15-10-2008

Romanians Aim High at CentEast

By Toma Peiu
    In 2005, when Cristi Puiu's The Death of Mr. Lazarescu won the Un Certain Regard prize in Cannes, it was the biggest award a Romanian film had received on the Croisette since 1963.

    In two years' time, Romanian movies would bring home another Un Certain Regard trophy (California Dreamin'), a Camera D'Or (12:08 East of Bucharest), a Best Actress in a Leading Role award in the Un Certain Regard section (The Way I Spent the End of The World), and a FIPRESCI Prize and a Palme D'Or (4 Months, 3 Weeks and 2 Days), not to mention dozens of other awards at festivals around the world.

    Although Radu Muntean's Boogie was selected in the 40th Critics' Week, in 2008 there was no other Romanian feature with any impact at all on the international film festival circuit. Yet, special programmes dedicated to Romanian film were running all over the world, so critics might have wondered: is the New Romanian Cinema already to be seen only in retrospectives?

    The line-up of this year's CentEast Market of the Warsaw Film Festival shows that the Romanian New Wave is not dead at all. In fact there might be some fine surprises in store for next year: Sinisa Dragin's The Seed Doesn't Die (a Serb-Romanian co-production); Radu Jude's The Happiest Girl in the World (a Romanian-Dutch co-production); Wedding in Bassarabia by Napoleon Helmis (co-produced by a Moldova-based company); Horatiu Malaele's Silent Wedding; and English first-time director Peter Strickland's Katalin Varga (a Hungarian- Romanian co-production).

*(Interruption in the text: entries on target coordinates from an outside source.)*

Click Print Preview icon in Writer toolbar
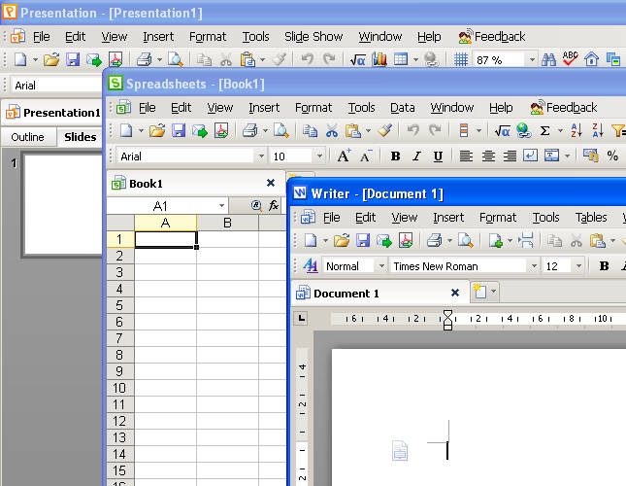The width and height of the screenshot is (626, 486). [x=465, y=241]
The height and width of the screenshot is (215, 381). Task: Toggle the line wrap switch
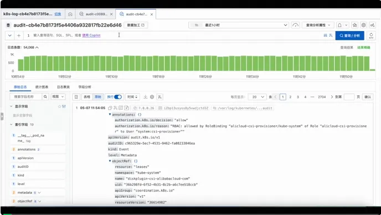pyautogui.click(x=118, y=97)
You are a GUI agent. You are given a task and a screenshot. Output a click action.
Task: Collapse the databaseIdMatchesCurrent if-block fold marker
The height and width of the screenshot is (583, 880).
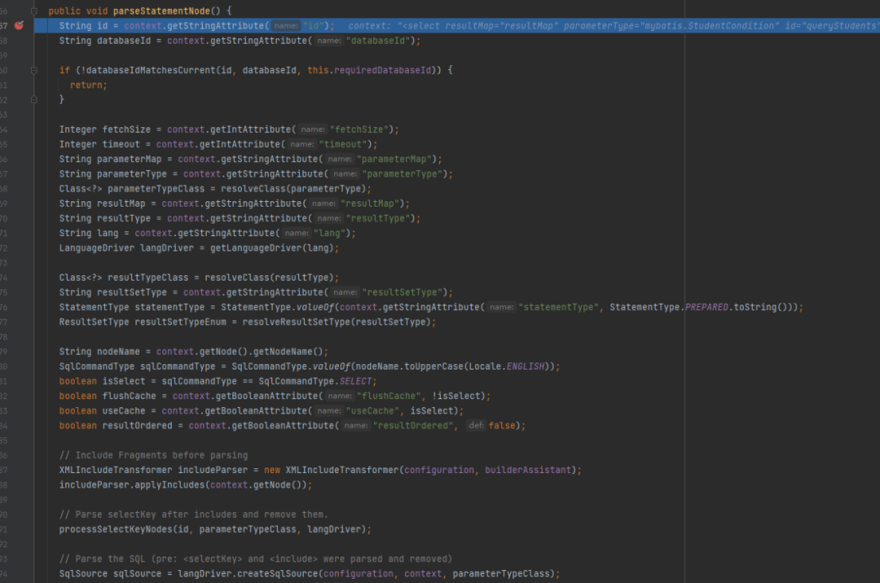pos(34,70)
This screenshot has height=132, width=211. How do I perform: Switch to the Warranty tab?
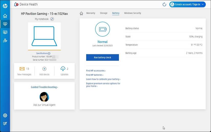[91, 13]
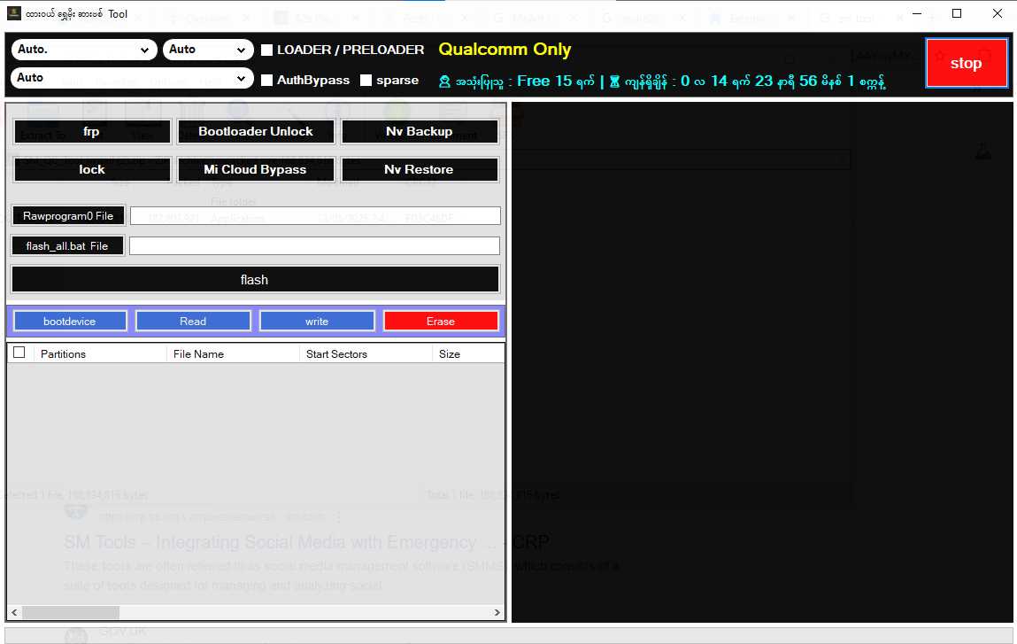Click the bootdevice button
Image resolution: width=1017 pixels, height=644 pixels.
click(x=70, y=320)
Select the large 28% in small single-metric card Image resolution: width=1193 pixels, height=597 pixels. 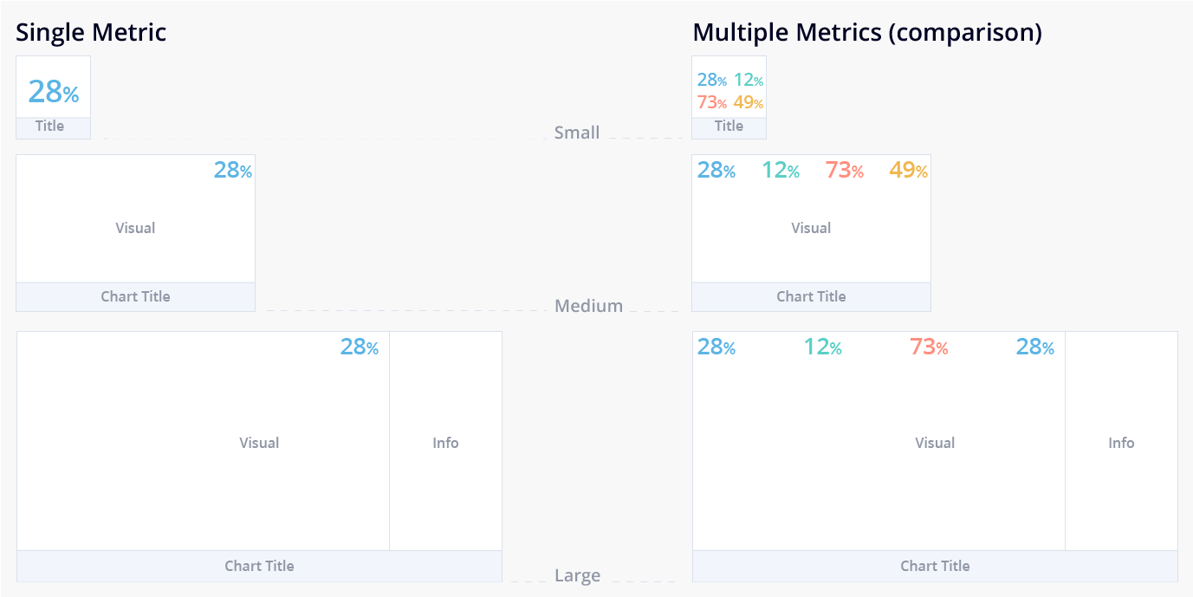pyautogui.click(x=53, y=91)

    "It's remarkable that three out of the five projects are co-productions with neighbouring countries. They should have started a long time ago, but still I think that the most successful of them at film festivals will be Radu Jude's The Happiest Girl In The World," says Romanian film critic Mihai Fulger, a member of the FIPRESCI Jury at the WFF. Fulger entertains high hopes from Jude's first feature. "I think it's one of the most important debuts in the history of post-communist Romanian cinema," he says. The critic also speaks highly of other projects presented at the Warsaw film market. "Silent Wedding still holds a chance of making it to the Berlinale, while Katalin Varga probably won't travel to A-series festivals, but it should still do well in places like Rotterdam," Fulgar predicts. Warsaw may prove a new start for what Cannes Delegate General Thierry Fremaux used to call "the most fashionable film industry in Europe nowadays."